A university should have the luxury of additional pieces of space that are not strictly attached to the curriculum and not strictly attached to the departmental structure. In Bournemouth we have made a studio that’s not attached to the architecture department or the etching department or the drama department. In Vienna, we created these kinds of in-between spaces where you can go and hang out. I think we’ve lost the idea of the hangout space. If you take modern hotels and compare them with Edwardian hotels, you realise that Edwardian hotels always had spaces where you could just sit and watch people. I think incidental and circulation space is very interesting territory.
Do you encourage all your students to draw?
I have occasionally known very good students who couldn’t draw very well.
So it’s more about having an imagination and thinking creatively?

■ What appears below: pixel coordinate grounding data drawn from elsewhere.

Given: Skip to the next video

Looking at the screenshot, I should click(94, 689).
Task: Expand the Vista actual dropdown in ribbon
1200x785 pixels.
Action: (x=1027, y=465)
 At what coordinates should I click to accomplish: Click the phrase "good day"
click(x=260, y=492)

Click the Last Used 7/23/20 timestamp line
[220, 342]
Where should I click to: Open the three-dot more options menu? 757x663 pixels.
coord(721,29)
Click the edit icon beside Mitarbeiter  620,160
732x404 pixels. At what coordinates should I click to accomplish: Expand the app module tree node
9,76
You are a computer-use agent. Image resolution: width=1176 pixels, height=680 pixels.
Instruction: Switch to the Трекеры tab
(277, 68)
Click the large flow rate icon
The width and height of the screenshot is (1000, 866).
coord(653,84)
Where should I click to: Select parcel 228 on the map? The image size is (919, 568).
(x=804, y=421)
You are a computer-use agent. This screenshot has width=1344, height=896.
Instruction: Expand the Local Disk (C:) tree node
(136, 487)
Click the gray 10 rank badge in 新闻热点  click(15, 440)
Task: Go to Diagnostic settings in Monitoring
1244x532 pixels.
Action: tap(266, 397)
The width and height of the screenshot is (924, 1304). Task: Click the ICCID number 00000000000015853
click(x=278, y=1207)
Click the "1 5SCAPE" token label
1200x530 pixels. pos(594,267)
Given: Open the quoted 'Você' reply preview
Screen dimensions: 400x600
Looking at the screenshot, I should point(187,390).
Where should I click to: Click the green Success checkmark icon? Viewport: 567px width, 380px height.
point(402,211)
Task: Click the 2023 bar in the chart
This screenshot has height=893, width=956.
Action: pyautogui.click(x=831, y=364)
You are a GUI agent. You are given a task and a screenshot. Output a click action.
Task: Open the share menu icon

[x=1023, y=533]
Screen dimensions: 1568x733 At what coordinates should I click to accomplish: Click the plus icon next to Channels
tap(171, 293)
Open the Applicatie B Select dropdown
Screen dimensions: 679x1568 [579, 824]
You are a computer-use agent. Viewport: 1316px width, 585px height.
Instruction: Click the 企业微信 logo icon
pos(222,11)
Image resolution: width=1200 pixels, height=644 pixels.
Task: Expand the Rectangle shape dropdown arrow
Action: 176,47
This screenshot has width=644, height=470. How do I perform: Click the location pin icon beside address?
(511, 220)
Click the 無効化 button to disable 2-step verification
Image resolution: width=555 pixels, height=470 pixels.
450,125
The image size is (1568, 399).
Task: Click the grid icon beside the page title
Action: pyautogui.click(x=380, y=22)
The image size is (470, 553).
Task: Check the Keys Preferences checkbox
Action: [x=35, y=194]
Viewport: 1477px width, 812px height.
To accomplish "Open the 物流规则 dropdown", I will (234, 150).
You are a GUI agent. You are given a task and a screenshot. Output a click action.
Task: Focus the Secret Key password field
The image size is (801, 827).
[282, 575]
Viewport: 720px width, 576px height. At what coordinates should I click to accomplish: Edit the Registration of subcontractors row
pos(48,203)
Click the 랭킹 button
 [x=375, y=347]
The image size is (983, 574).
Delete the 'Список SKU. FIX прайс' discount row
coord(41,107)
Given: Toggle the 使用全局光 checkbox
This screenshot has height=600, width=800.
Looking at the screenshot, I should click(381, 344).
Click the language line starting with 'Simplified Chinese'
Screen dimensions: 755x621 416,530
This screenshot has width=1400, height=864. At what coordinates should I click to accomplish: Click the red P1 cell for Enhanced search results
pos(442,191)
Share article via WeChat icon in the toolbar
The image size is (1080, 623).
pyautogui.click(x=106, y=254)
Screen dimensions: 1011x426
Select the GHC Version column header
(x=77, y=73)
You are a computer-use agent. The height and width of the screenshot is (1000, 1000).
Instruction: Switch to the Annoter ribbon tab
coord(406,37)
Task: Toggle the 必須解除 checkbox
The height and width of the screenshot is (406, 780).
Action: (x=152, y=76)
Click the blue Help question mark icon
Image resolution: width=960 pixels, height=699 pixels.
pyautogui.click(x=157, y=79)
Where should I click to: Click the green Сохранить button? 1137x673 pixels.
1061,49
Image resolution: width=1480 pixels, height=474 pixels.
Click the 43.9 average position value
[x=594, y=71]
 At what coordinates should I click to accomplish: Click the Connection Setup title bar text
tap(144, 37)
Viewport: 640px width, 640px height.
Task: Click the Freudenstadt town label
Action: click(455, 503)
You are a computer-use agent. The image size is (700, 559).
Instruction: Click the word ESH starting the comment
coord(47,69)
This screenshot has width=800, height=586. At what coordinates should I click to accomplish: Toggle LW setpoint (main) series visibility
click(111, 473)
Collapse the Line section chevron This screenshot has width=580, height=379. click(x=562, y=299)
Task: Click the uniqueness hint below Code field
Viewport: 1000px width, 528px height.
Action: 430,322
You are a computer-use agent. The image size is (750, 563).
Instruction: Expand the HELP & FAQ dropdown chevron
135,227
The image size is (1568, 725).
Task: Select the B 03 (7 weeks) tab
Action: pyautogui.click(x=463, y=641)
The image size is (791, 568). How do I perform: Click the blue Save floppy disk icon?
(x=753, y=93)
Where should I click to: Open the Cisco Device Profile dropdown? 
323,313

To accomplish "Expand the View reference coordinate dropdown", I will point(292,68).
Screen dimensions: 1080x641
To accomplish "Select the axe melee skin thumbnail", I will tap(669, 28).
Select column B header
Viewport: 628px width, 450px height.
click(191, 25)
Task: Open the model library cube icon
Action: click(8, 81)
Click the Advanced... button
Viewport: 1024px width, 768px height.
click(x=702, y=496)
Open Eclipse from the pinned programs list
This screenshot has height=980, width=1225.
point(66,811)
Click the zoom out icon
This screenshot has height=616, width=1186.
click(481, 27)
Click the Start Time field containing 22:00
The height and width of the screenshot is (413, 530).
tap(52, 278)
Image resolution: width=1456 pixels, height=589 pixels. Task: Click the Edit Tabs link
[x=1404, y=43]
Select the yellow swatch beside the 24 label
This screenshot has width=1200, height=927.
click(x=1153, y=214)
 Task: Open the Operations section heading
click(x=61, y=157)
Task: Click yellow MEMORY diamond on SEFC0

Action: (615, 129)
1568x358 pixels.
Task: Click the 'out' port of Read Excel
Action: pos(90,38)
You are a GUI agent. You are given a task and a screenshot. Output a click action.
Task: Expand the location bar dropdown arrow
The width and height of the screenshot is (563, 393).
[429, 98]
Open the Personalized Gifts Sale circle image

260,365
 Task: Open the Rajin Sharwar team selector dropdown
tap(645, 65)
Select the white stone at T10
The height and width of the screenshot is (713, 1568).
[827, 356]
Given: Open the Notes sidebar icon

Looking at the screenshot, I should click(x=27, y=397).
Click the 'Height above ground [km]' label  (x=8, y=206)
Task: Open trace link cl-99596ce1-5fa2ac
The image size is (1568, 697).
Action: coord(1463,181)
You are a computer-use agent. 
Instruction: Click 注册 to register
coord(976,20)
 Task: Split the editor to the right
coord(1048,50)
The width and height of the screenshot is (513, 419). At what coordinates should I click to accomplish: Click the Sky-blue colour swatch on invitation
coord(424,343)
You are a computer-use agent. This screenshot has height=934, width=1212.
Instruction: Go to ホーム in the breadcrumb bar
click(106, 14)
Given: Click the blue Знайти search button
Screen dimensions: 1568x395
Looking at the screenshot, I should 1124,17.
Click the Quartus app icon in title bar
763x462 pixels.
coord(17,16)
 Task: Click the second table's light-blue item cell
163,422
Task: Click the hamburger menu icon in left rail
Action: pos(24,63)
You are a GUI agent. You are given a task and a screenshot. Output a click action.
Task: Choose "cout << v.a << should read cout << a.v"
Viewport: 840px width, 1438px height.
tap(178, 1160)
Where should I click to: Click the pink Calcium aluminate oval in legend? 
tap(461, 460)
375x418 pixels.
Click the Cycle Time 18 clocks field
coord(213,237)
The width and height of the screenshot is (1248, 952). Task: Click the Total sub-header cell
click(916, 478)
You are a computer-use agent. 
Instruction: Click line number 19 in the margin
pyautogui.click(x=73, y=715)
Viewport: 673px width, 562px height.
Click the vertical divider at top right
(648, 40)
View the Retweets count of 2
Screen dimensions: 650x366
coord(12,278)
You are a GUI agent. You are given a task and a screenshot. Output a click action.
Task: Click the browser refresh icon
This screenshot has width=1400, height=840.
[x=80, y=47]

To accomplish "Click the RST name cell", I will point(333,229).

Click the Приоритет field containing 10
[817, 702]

I think people who don’t naturally draw are slightly in awe of people who draw a lot. But bear in mind, I’m not naturally a draughtsman – I forced myself. I was determined to make a drawing so that the idea was carried through. I start with a general idea and, then while I draw it, the idea manoeuvres its way into a new condition. In that way making a drawing is like making music. I listen to a lot of symphonic music, and I’m fascinated by the analogy between musical composition and architectural composition.
Peter Cook RA: Floating Ideas is at The Architecture Space, Royal Academy of Arts, until 2 October.